» **Data to examine**:
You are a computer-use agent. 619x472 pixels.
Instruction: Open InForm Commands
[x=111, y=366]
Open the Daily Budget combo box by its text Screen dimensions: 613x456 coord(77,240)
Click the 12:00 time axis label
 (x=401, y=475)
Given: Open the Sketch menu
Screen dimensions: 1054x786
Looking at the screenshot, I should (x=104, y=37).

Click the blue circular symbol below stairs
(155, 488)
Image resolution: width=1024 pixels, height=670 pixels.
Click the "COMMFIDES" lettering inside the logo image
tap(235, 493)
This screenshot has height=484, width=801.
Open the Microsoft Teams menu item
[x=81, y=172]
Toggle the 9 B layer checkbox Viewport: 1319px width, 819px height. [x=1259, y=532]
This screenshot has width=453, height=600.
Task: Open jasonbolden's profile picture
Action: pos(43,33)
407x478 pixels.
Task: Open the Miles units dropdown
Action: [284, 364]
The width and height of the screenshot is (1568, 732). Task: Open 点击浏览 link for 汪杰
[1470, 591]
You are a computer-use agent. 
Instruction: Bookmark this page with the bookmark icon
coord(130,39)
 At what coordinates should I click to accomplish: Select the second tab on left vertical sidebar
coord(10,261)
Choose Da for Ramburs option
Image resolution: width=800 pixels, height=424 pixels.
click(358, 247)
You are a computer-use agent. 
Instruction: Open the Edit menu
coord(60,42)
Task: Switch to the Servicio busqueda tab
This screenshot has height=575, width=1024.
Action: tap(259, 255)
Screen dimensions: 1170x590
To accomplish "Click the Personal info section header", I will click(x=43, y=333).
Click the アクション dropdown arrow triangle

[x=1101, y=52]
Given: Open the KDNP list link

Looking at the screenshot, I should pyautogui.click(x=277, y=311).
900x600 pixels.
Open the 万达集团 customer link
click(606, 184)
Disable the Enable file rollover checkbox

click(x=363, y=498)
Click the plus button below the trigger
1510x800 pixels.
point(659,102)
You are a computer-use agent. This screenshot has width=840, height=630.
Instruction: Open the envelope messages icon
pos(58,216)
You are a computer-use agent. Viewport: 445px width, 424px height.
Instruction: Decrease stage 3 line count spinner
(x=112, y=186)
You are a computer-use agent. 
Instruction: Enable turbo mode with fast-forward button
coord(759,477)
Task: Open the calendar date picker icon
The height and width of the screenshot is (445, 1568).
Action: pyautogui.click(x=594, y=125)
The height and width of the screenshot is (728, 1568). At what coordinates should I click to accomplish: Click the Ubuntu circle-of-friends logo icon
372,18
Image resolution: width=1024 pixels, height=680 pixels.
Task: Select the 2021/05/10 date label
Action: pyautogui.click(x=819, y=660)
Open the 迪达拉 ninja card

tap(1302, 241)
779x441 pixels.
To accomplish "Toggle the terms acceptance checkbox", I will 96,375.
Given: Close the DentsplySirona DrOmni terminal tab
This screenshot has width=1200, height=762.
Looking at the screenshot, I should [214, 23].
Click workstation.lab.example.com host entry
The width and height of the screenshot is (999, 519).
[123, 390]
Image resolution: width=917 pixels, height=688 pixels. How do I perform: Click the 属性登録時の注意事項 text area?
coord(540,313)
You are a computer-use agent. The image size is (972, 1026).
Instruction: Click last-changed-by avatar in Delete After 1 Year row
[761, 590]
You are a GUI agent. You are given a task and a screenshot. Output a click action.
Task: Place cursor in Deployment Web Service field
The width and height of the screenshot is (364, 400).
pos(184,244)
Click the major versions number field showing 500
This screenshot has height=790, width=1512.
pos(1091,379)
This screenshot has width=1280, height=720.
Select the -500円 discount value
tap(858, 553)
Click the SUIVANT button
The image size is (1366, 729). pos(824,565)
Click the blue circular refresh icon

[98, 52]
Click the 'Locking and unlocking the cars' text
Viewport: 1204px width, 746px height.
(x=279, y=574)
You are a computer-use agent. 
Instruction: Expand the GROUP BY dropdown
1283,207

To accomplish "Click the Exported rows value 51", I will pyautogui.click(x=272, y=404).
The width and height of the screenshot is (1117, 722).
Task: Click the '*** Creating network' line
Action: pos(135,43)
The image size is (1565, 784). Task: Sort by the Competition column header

» **What is expected**:
Copy out all of the data exactly, leaving nothing out.

» **Response box**:
You are a computer-use agent. 619x472 pixels.
Instruction: Open InForm Commands
[x=111, y=366]
Open the Daily Budget combo box by its text Screen dimensions: 613x456 coord(77,240)
Click the 12:00 time axis label
 (x=401, y=475)
Given: Open the Sketch menu
Screen dimensions: 1054x786
Looking at the screenshot, I should (x=104, y=37).

Click the blue circular symbol below stairs
(155, 488)
Image resolution: width=1024 pixels, height=670 pixels.
Click the "COMMFIDES" lettering inside the logo image
tap(235, 493)
This screenshot has height=484, width=801.
Open the Microsoft Teams menu item
[x=81, y=172]
Toggle the 9 B layer checkbox Viewport: 1319px width, 819px height. [x=1259, y=532]
This screenshot has width=453, height=600.
Task: Open jasonbolden's profile picture
Action: pos(43,33)
407x478 pixels.
Task: Open the Miles units dropdown
Action: [284, 364]
The width and height of the screenshot is (1568, 732). Task: Open 点击浏览 link for 汪杰
[1470, 591]
You are a computer-use agent. 
Instruction: Bookmark this page with the bookmark icon
coord(130,39)
 At what coordinates should I click to accomplish: Select the second tab on left vertical sidebar
coord(10,261)
Choose Da for Ramburs option
Image resolution: width=800 pixels, height=424 pixels.
click(358, 247)
You are a computer-use agent. 
Instruction: Open the Edit menu
coord(60,42)
Task: Switch to the Servicio busqueda tab
This screenshot has height=575, width=1024.
Action: tap(259, 255)
Screen dimensions: 1170x590
To accomplish "Click the Personal info section header", I will click(x=43, y=333).
Click the アクション dropdown arrow triangle

[x=1101, y=52]
Given: Open the KDNP list link

Looking at the screenshot, I should pyautogui.click(x=277, y=311).
900x600 pixels.
Open the 万达集团 customer link
click(606, 184)
Disable the Enable file rollover checkbox

click(x=363, y=498)
Click the plus button below the trigger
1510x800 pixels.
point(659,102)
You are a computer-use agent. This screenshot has width=840, height=630.
Instruction: Open the envelope messages icon
pos(58,216)
You are a computer-use agent. Viewport: 445px width, 424px height.
Instruction: Decrease stage 3 line count spinner
(x=112, y=186)
You are a computer-use agent. 
Instruction: Enable turbo mode with fast-forward button
coord(759,477)
Task: Open the calendar date picker icon
The height and width of the screenshot is (445, 1568).
Action: pyautogui.click(x=594, y=125)
The height and width of the screenshot is (728, 1568). At what coordinates should I click to accomplish: Click the Ubuntu circle-of-friends logo icon
372,18
Image resolution: width=1024 pixels, height=680 pixels.
Task: Select the 2021/05/10 date label
Action: pyautogui.click(x=819, y=660)
Open the 迪达拉 ninja card

tap(1302, 241)
779x441 pixels.
To accomplish "Toggle the terms acceptance checkbox", I will 96,375.
Given: Close the DentsplySirona DrOmni terminal tab
This screenshot has width=1200, height=762.
Looking at the screenshot, I should [214, 23].
Click workstation.lab.example.com host entry
The width and height of the screenshot is (999, 519).
[123, 390]
Image resolution: width=917 pixels, height=688 pixels. How do I perform: Click the 属性登録時の注意事項 text area?
coord(540,313)
You are a computer-use agent. The image size is (972, 1026).
Instruction: Click last-changed-by avatar in Delete After 1 Year row
[761, 590]
You are a GUI agent. You are given a task and a screenshot. Output a click action.
Task: Place cursor in Deployment Web Service field
The width and height of the screenshot is (364, 400).
pos(184,244)
Click the major versions number field showing 500
This screenshot has height=790, width=1512.
pos(1091,379)
This screenshot has width=1280, height=720.
Select the -500円 discount value
tap(858, 553)
Click the SUIVANT button
The image size is (1366, 729). pos(824,565)
Click the blue circular refresh icon

[98, 52]
Click the 'Locking and unlocking the cars' text
Viewport: 1204px width, 746px height.
(x=279, y=574)
You are a computer-use agent. 
Instruction: Expand the GROUP BY dropdown
1283,207

To accomplish "Click the Exported rows value 51", I will pyautogui.click(x=272, y=404).
The width and height of the screenshot is (1117, 722).
Task: Click the '*** Creating network' line
Action: pos(135,43)
The image size is (1565, 784). Task: Sort by the Competition column header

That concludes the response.